PTSD, Caretaking and Acceptance

In 1978, I took care of my mother when she had cancer. I was twenty-two. I didn’t know I had PTSD back then. They actually hadn’t come up with the term yet.

My feelings were buried in those days and that was normal for me. So were being hyper-vigilant and suffering from insomnia.

I do remember being puzzled one night in 1979, when I realized I’d lost any sense of a future. It was a bizarre visceral sense, as if a huge, thick, immovable wall had somehow come up inches from my face where before my future lay open. This, I’ve come to know, is what they call “a sense of a foreshortened future”.

I also had an exaggerated startle response, which embarrassed me, and woke every night at two in the morning unable to breathe. I thought it had something to do with smoking. I didn’t know you could have panic attacks in your sleep.

During the day, I was the personification of “normal”. I was cheerful and energetic and ever-helpful, until I burned out and became sick right before my mom died.

It took about six months after she died before I regained any wellbeing. The hardest part was feeling guilty for burning-out. I didn’t know then I could’ve asked for help. I didn’t know I could’ve said “I’m so tired, I need someone to help me here” or “I need a time-out, some kind of break, to rejuvenate.”

I just kept going like a machine until I wore out.

So here I am, almost forty years later, taking care of my dear husband, Jack, who has Congestive Heart Failure and Kidney Disease. Since we moved to Arizona in August, he’s been hospitalized six times.

The experience of caretaking is different now compared to when I was twenty-two and frozen inside. One big difference is I feel my feelings now since going off the PTSD meds a few years ago (see my book: PTSD: Frozen in Time).

Sometimes the feelings are overwhelming.

And when I say overwhelming, I mean terrifying.

I am afraid of Jack suffering, of his being unable to breathe and going back to the hospital, of his kidneys giving out from the diuretics, of the possibility he’ll get a stroke, of my burning-out and getting sick and depressed.

Sometimes, I just feel scared. I wake up in the night able to breathe just fine, thank God, but I’m scared and can’t figure out specifically why. I calm down and the fear goes away when I say the following quote to myself. (It’s from the book Alcoholics Anonymous.)

“And acceptance is the answer to all my problems today. When I am disturbed, it is because I find some person, place, thing, or situation—some fact of my life —unacceptable to me, and I can find no serenity until I accept that person, place, thing, or situation as being exactly the way it is supposed to be at this moment. Nothing, absolutely nothing, happens in God’s world by mistake. Until I could accept my alcoholism, I could not stay sober; unless I accept life completely on life’s terms, I cannot be happy.
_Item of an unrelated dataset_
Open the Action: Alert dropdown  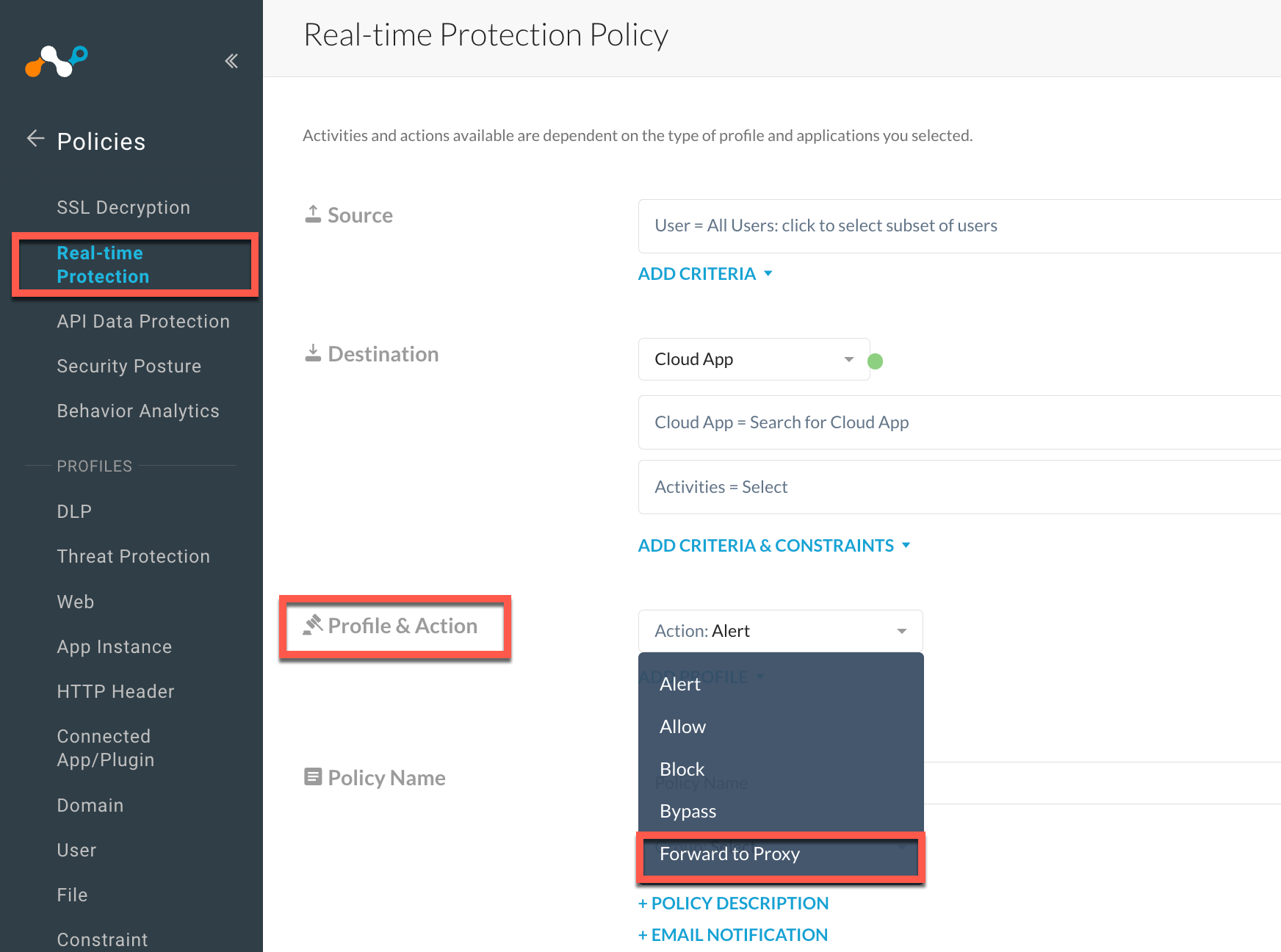point(780,630)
I need to concentrate not so much on what needs to be changed in the world as on what needs to be changed in me and in my attitudes.”

When I was little, everyone in my family denied reality and I did, too, both involuntarily from the “freeze” of fight/flight/freeze/collapse and consciously, when overwhelming feelings came up in response to the insane behavior of those I lived with. My feelings were buried and I couldn’t release the trauma energy, which determined the quality of my life for decades to come (numbness, despair and occasional rage).

When I unconsciously fall back into burying feelings, which is essentially denying reality, fear blooms in my stomach like a sickness. But if I take a few minutes and detail the reality of what’s going on in the moment, and cry it out and/or talk it out and/or run it out—then I feel better, more grounded. I get my perspective back and I don’t feel scared anymore. I might feel concerned, but not scared like a powerless kid. I can come up with solutions.

Some people think acceptance is resignation. For me, it’s the first step to taking action.

So here I am, not clinically burned-out, but on the way there if I don’t take steps to prevent it. My biggest issues are hyperarousal, hyper-vigilance, hyper-focus on Jack 24/7 and feelings of isolation. I must get out of the house and out of my head several times a week to feel balanced. Thank goodness, I can go to support meetings and be reminded to accept the things I cannot change and change the things I can.

I need to come up with more ideas, though, because this is how I feel today: I’m so tired, I need someone to help me here and I need more time-out, some kind of break, to rejuvenate.

I’m not a machine anymore. I may have been treated like one once upon a time, but I never was.